The United States is going into its 17th year against the war on terrorism. A long with that fight, many service members battle the invisible wars; anxiety, depression, suicide, Post-Traumatic Stress Disorder and many other unseen wounds.
One military family lost two sons - one to the struggle with mental illness and one to the battlefield.
Maj. Gen. (Ret.) Mark Graham and his wife Carol, who lost their sons, recently spoke to service members about the importance of resiliency while visiting Fort Sam Houston.
Standing behind the lectern, on the stage of the Fort Sam Houston Theater, Mark recounted events that devastated his family and life as they knew it.
August 25, 2017 - Maj. Gen. (Ret.) Mark Graham recently spoke to service members at the Fort Sam Houston Theater about the importance of resiliency and how two tragic deaths changed his family’s lives forever. Mark and his wife Carol, who lost both sons, one son Kevin to suicide as a senior ROTC cadet, and the other son Jeff seven months later was killed in Iraq by an IED while he was leading a foot patrol. The Graham’s goal is to reduce the stigma surrounding mental healthcare and showing that coming forward is a sign of strength not weakness. (The two images above and below were created by USA Patriotism! from a U.S. Army photo by Sgt. 1st Class Shelman Spencer)

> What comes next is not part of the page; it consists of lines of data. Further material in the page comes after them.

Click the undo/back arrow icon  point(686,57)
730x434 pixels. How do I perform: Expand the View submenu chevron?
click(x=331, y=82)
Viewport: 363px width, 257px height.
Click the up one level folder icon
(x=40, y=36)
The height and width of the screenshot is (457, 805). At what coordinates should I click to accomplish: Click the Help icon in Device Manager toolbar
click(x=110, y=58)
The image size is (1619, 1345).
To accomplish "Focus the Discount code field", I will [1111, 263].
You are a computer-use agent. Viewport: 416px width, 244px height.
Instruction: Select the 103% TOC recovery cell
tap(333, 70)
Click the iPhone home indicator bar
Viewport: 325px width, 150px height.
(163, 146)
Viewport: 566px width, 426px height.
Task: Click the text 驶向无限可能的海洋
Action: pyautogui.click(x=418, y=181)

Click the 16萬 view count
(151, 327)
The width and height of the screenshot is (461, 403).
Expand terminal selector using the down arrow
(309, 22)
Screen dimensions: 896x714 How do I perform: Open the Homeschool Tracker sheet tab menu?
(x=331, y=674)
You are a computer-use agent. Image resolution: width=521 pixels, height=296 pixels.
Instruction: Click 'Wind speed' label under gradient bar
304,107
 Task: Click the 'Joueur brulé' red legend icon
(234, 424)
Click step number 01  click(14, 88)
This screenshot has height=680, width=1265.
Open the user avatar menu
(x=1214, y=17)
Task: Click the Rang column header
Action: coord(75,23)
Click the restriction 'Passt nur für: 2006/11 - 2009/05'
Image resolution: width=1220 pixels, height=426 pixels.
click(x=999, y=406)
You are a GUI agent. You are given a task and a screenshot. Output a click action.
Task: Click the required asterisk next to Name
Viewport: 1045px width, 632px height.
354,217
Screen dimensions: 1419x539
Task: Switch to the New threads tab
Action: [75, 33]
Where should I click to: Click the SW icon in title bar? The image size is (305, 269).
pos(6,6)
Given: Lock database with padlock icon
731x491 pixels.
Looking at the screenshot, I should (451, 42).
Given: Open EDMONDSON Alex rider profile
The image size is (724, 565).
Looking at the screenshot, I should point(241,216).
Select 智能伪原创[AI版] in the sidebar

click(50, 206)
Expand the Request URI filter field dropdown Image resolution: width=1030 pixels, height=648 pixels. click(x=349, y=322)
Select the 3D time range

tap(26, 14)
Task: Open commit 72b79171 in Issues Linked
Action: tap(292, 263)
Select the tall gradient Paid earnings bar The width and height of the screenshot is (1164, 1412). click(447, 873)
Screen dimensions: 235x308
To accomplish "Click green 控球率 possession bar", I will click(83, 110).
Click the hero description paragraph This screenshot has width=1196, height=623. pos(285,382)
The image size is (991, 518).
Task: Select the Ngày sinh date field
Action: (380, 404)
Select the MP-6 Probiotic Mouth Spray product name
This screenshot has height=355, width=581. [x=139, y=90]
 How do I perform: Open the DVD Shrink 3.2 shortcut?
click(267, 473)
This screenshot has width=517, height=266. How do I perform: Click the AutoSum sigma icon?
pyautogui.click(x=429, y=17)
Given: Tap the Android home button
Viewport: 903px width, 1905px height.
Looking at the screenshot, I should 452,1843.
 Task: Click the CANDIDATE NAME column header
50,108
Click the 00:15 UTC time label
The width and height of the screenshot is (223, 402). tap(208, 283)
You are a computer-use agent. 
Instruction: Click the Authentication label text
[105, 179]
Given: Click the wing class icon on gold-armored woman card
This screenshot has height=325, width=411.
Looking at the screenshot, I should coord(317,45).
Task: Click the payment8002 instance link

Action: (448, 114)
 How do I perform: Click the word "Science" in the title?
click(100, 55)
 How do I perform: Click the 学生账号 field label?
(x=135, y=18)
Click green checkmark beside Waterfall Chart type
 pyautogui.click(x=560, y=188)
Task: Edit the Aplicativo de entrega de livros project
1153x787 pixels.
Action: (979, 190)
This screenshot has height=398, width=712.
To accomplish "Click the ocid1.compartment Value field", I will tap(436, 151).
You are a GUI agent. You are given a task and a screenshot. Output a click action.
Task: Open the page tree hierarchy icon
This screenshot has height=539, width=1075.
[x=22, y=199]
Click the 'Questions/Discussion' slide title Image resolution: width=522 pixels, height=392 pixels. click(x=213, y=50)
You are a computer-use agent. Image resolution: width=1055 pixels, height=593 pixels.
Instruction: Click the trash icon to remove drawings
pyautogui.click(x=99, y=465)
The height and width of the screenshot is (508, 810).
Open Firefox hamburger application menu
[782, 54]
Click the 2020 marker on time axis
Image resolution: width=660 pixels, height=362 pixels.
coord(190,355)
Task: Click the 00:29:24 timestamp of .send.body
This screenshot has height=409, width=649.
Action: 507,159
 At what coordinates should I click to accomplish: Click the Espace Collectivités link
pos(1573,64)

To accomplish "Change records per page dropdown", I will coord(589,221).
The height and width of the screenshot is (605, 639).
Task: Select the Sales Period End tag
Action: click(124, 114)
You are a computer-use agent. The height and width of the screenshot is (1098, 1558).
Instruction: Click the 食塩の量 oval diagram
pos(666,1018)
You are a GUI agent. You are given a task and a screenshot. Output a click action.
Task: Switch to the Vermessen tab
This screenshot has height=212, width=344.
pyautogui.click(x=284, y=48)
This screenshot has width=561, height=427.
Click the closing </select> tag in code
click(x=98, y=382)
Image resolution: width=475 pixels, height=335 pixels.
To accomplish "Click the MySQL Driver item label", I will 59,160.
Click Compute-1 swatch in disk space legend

“We lost both of our sons, one son Kevin to suicide as a senior ROTC cadet, and our other son Jeff seven months later was killed in Iraq by an IED while he was leading a foot patrol,” Mark said.
Mark continued, “Thinking 14 years ago, how we would even be breathing today was something we didn’t think we’d be able to do, but we have. We knew that something good had to come from our sons’ deaths. We wanted to tell other people and provide hope for others.”
The Graham’s goal is to eliminate the stigma surrounding mental healthcare by showing people that coming forward is a sign of strength not weakness.
“We need to make this about healthcare not just about mental health and physical health, it needs to be completely integrated into our overall healthcare, and I think we’re starting to see our nation move in that direction,” Mark said.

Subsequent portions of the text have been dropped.